El enfoque de aprendizaje creativo va más allá de la pintura, incorporando poesía, teatro y música para hacer que la educación sea accesible y atractiva. «Siempre digo que hagamos que aprender sea divertido, porque cuando te diviertes aprendiendo, no te preocupas por nada, simplemente aprendes», afirmó. Al reflexionar sobre a quién pertenece el premio, Nagi lo dedicó a los niños con los que ha trabajado y a aquellos que continúan siendo marginados por los sistemas educativos tradicionales.
La ganadora también destacó que el premio servirá para convertir en realidad ambiciones largamente esperadas, como la expansión de infraestructuras de aprendizaje en regiones afectadas por conflictos. «Desde hace unos años, deseamos crear una escuela, un centro de aprendizaje, un centro de habilidades y un laboratorio de informática en Cachemira; creo que ese sueño se hará realidad ahora», expresó.
Nagi se dirigió a los docentes que no han ganado premios pero que siguen impactando vidas diariamente: «Diría que esto es para cada maestro en el mundo. Los maestros eran importantes antes, pero ahora son más cruciales que nunca para la motivación y la inspiración». En su opinión, la educación es la herramienta más poderosa para el cambio social. «Cuando educas a un niño, no educas solo a un hogar, educas a toda una aldea», subrayó.
Habiendo trabajado con niños de toda India durante años, Nagi ha visto su alcance crecer de pequeños talleres a más de un millón de estudiantes, y no tiene intención de detenerse. «Siento que cada día de tu vida es el primer día de trabajo, y tienes que seguir adelante. Mi sueño es que cada niño en India esté en la escuela», afirmó. La obtención de este premio en un escenario global también ha abierto nuevas posibilidades más allá de las fronteras de India. «Ser reconocida en una plataforma global tan grande es un gran honor», concluyó.

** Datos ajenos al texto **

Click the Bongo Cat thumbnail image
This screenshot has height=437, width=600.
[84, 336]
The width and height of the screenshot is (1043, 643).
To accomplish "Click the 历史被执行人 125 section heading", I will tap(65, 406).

Nagi reflexionó sobre su primera experiencia en la Cumbre Mundial de Gobiernos, destacando la impresión duradera que le dejó el encuentro con líderes y educadores globales. «Creo que es realmente genial, porque la conversación lleva a las cosas que queremos hacer. Cuando estás en el mismo nivel de ideas, los mejores resultados surgen», finalizó.